I don't post my reports very much anymore, but this trip was just so much fun I wanted to share. A few weeks back.... Sitting in the Laguna booth at the Holder a few weeks ago Danny, Jeff and I get into a conversation about heading down south. Well, a short time later we decided that I would head down with them to fish this past week the 16th-21st in Port Mansfield. Both captains had charters, but we planned plenty of "fun" fishing time into the trip. We arrived last Monday and within an hour and a half of arrival in the afternoon there was a limit of trout in the box, a good sign for the rest of the week for sure. We met Capt. Mike Lowe(part of Salt Water Assault Guide Service with Capt. Greg Francis, Aqua Pimp on the board, up here on the upper coast) and his wife Jackie and a couple friends that were down for vacation last week. 

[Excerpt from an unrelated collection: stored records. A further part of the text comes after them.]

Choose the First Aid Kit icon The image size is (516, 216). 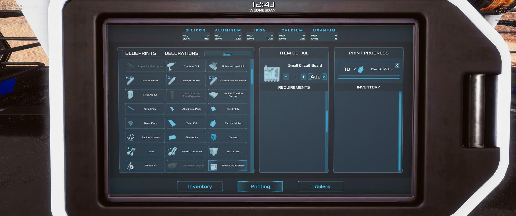click(x=130, y=95)
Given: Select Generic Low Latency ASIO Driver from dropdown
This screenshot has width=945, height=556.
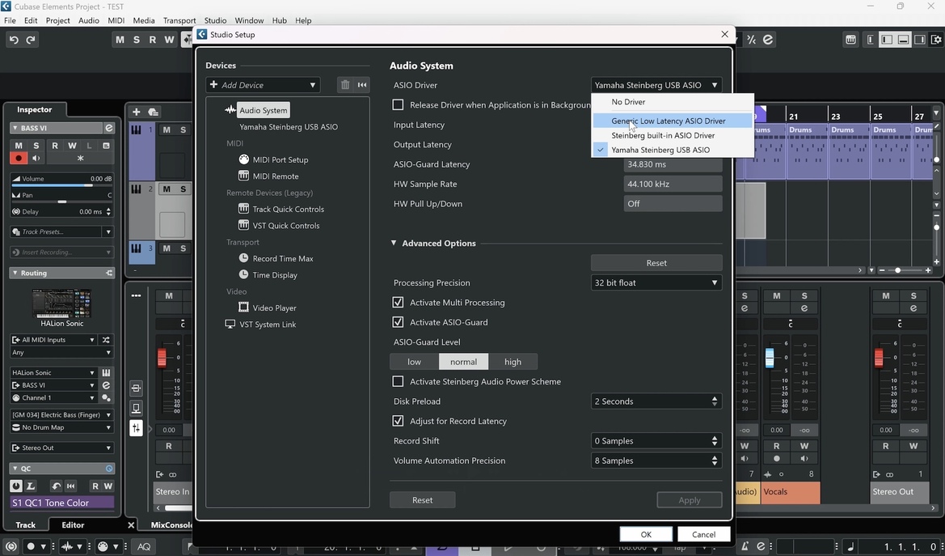Looking at the screenshot, I should [x=669, y=120].
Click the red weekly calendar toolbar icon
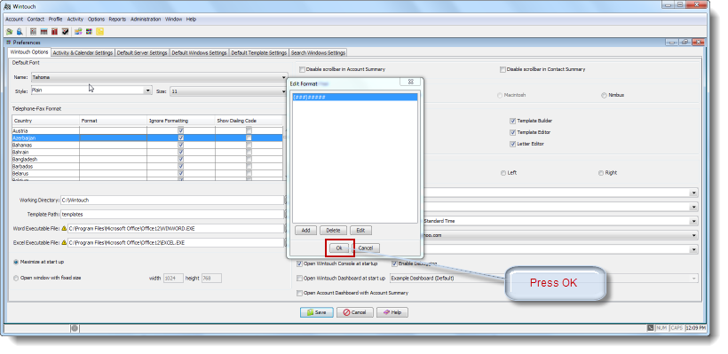 [54, 32]
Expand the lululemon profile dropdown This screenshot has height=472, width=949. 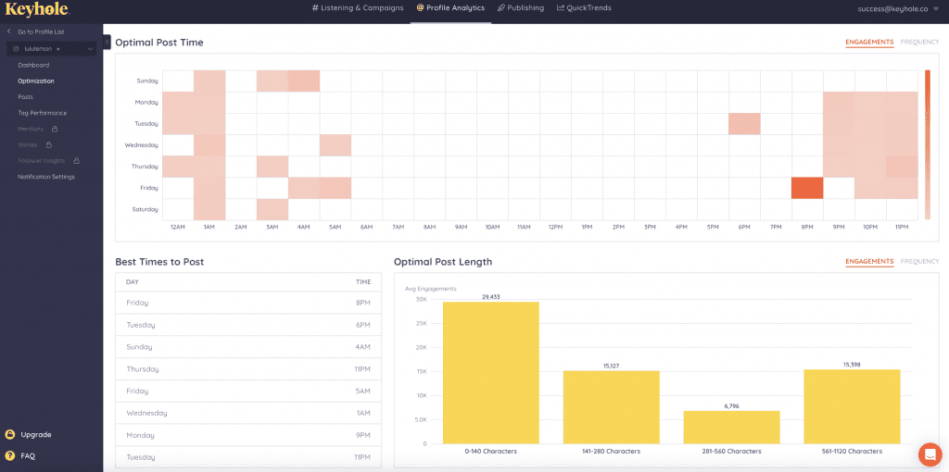tap(90, 48)
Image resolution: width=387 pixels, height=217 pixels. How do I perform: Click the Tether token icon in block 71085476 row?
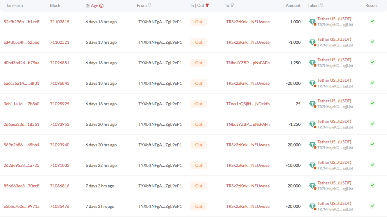tap(313, 207)
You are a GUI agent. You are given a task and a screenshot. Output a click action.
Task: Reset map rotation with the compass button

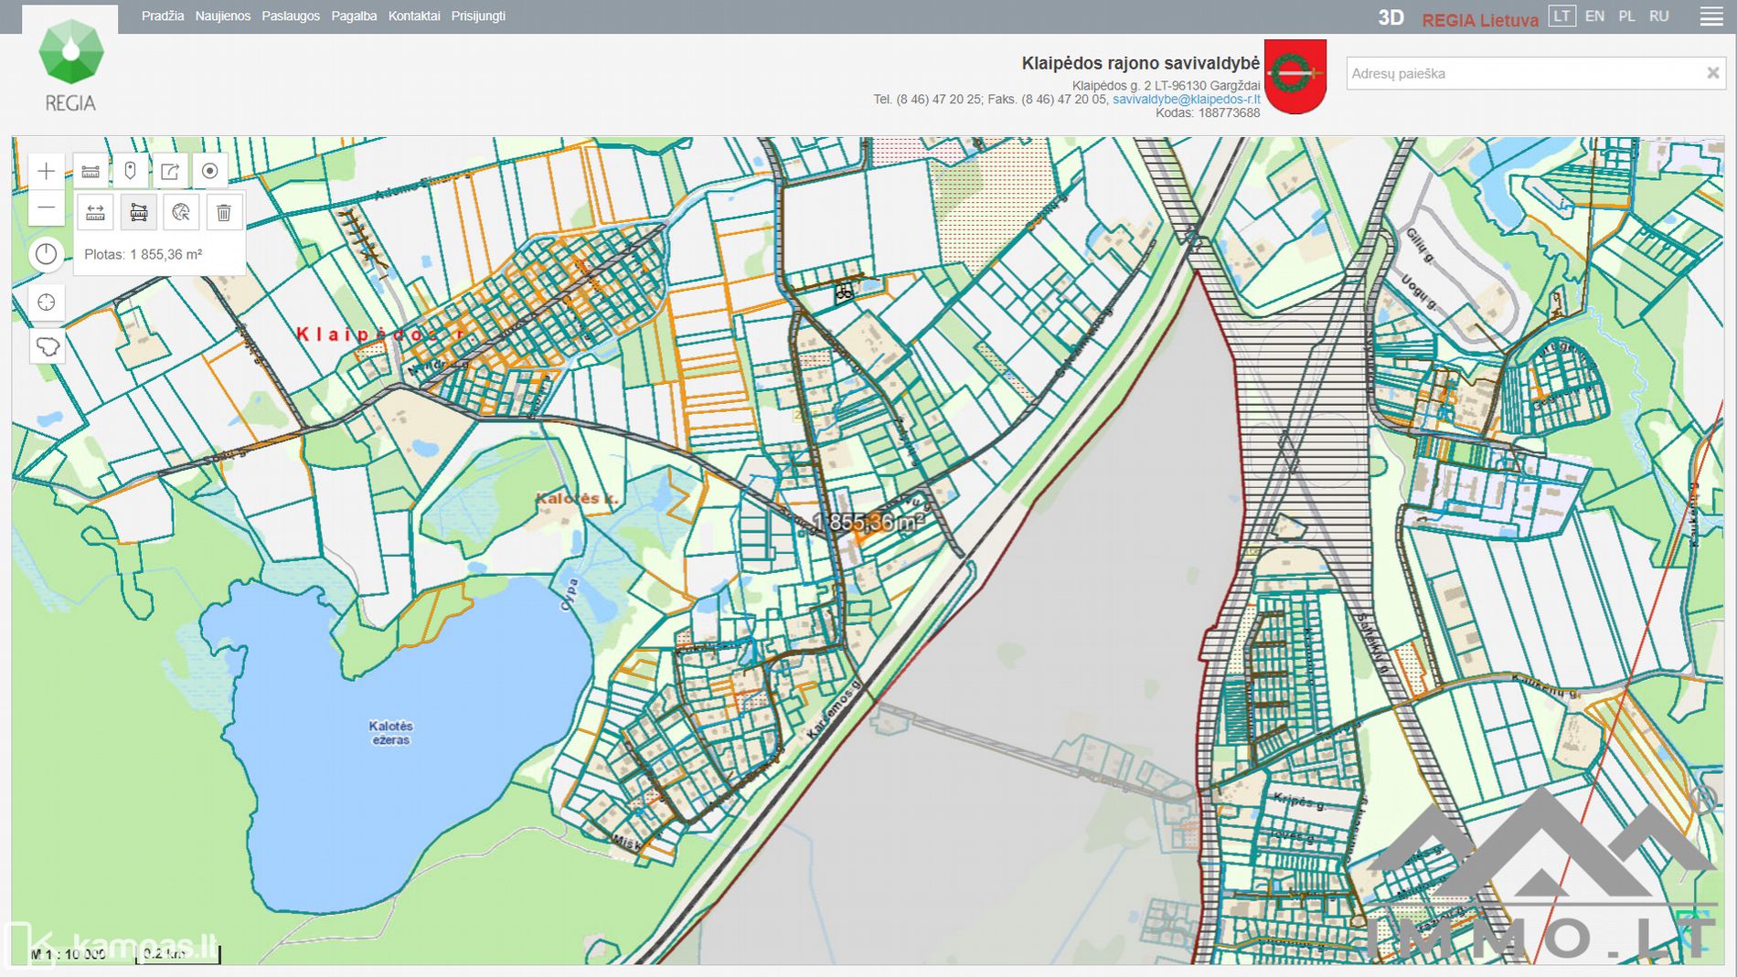pos(46,255)
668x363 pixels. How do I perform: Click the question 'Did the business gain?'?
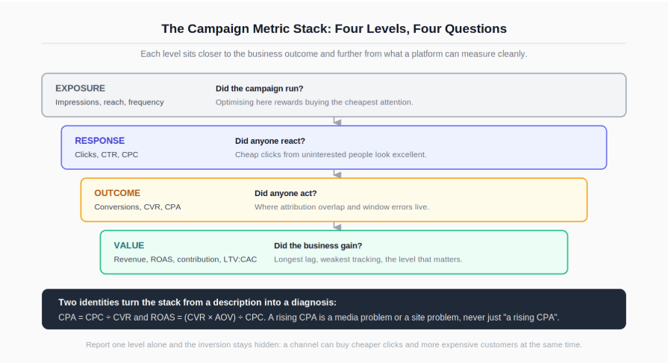318,245
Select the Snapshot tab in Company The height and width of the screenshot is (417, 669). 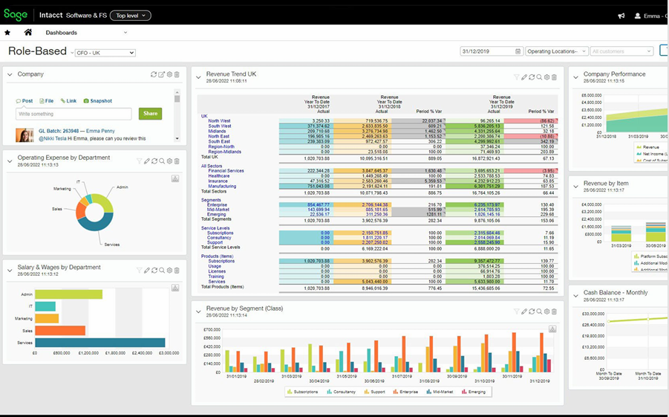(98, 101)
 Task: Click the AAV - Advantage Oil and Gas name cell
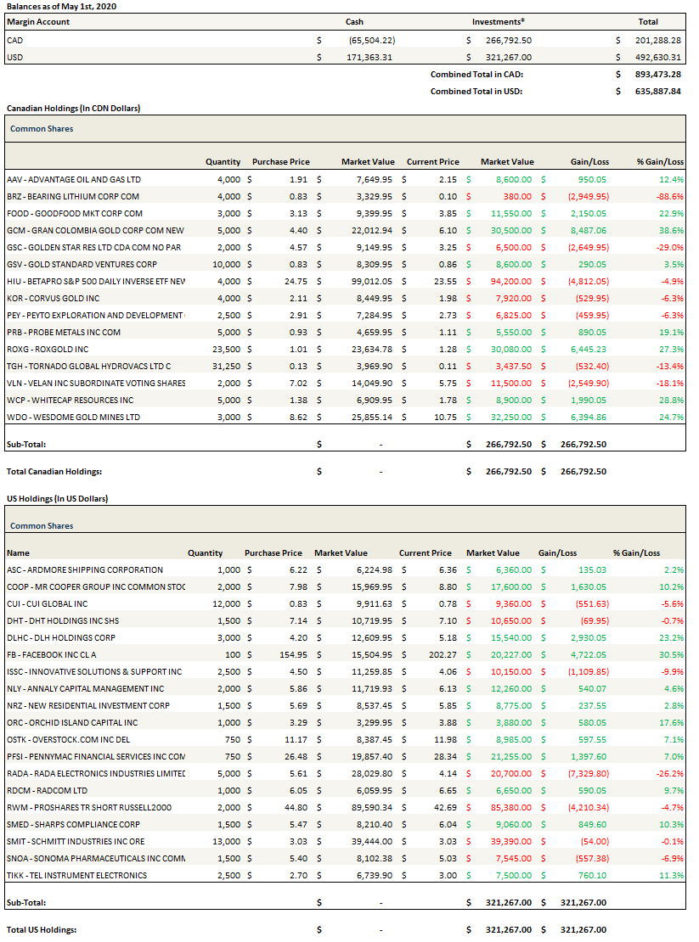(73, 179)
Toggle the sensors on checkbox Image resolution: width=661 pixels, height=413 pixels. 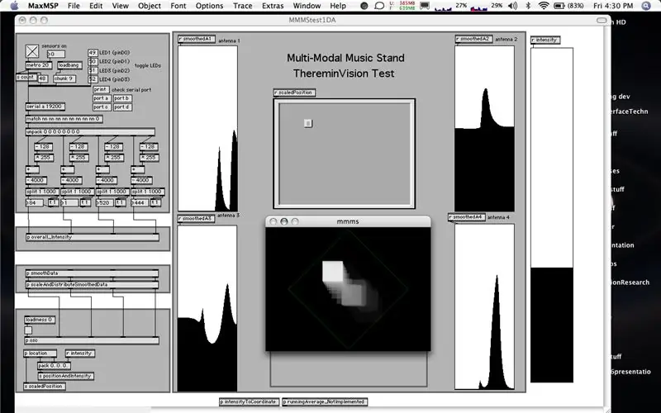32,51
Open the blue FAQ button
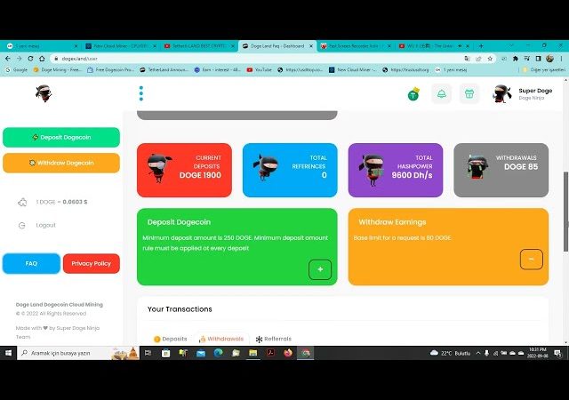Viewport: 569px width, 400px height. pos(31,263)
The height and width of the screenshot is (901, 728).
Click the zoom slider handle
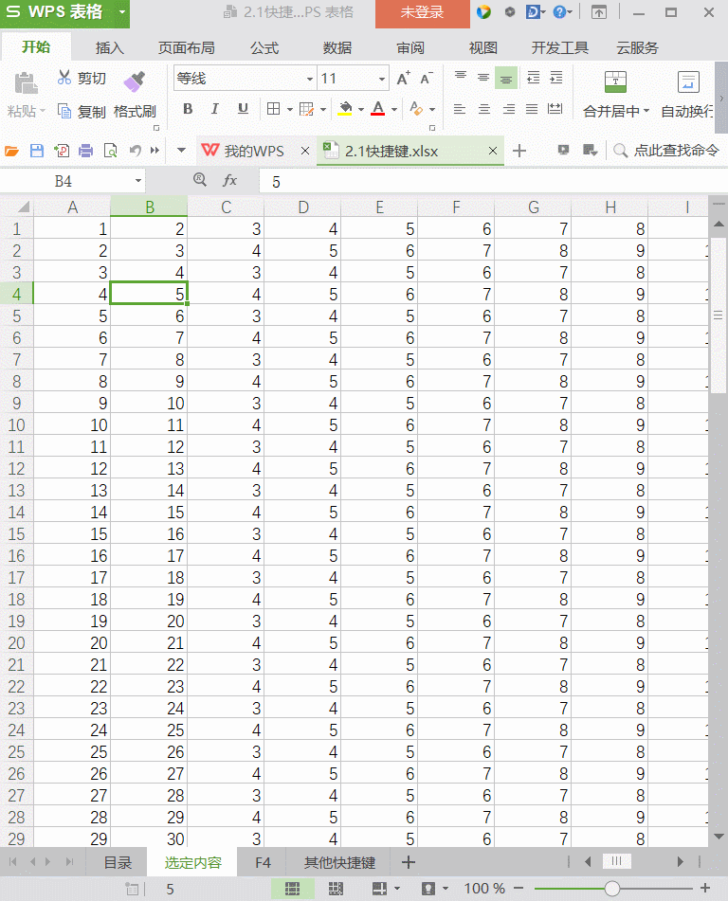(x=612, y=889)
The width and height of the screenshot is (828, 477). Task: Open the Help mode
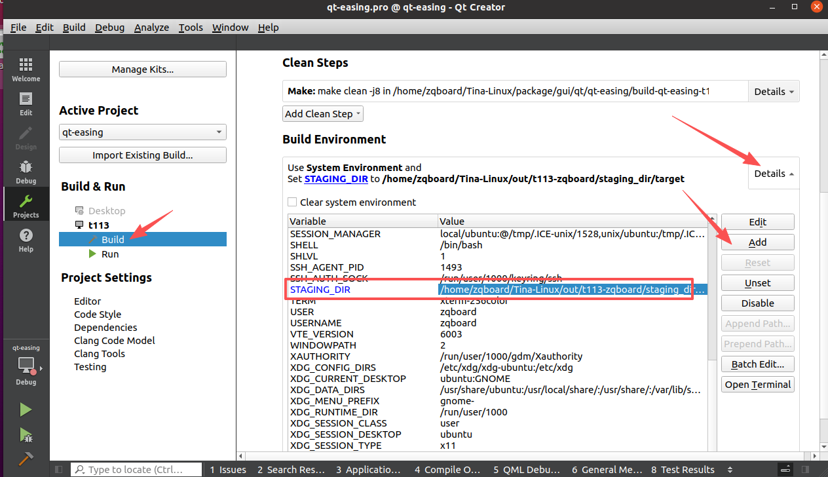point(26,240)
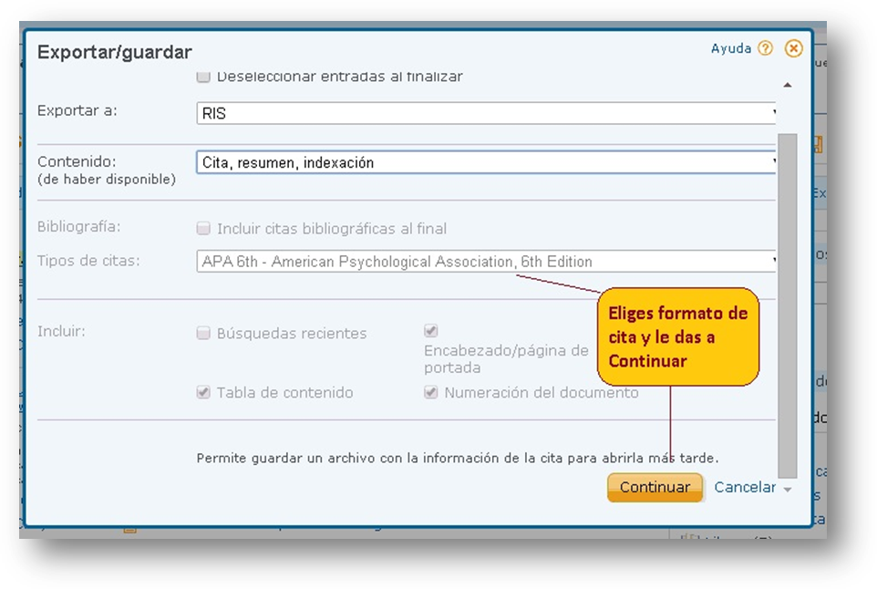Click the small down arrow beside Cancelar
The image size is (877, 589).
pyautogui.click(x=788, y=490)
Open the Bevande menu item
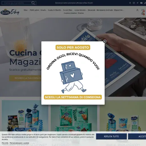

So Tuesday we headed out for a "fun" day and to actually be able to keep a few fish to bring home, since most Capt.'s don't get to keep fish since the new regs., and everyone's wives said bring home fish it was priority #1. We left late due to fog Tuesday, but it didn't matter, we found our trout early all on Brown plastics and 1/8th oz heads in about waist deep off colored water, exactly where Danny and Jeff said they would be. So after that we headed out to look for reds. Our first spot we made a run through an area that has produced for Danny in the past this time of year, and within two minutes of "looking" we blew up a big school of good reds and Danny shut it down and Power Poled down. We bailed out of Danny's 20' shallow Sport, such an incredible ride, a 1st class boat for sure. All seven of us Me, Danny, Jeff, Mike Lowe, his wife Jackie, and thier friends Joe and his son Joeseph(who I understand already has a major league fastball at 14 years old!, seriously) We fanned out in about knee deep water, the tide was way down on Monday which was a concern, we were throwing "carp candy" at them because that annoying lime green snot grass, like west Galv. bay but flourescent green, coupled with the really low tide, was keeping you from throwing anything else. Not 3-4 minutes out of the boat Capt. Lowe is doubled up, then another person, then another, and another, and another....this goes on for about three hours +! I lost track of time. 
Capt. Neu had found us the mother load of upper slot and over sized reds 32-33", our keeper fish all seemed to be 27" ultra fat and tall clones! I think a couple 26" FAT reds were the small reds in our box that week. Some serious bruiser reds. We had so much fun stroking those tournament reds, Mike's wife Jackie was wanting reds, and she got her wish, Jackie can hold her own with anyone wading. Mike you might need to get her to string her own reds, LOL, Capt. Mike got a workout that day walking back and forth, but loved every minute of it. Danny made a believer out of him with the Carp candy that day for sure! Danny said that this was a good wade, but it gets better! I can't wait! All in all we limited on upper slot reds and trout Tuesday, it was one of those days that I will always remember.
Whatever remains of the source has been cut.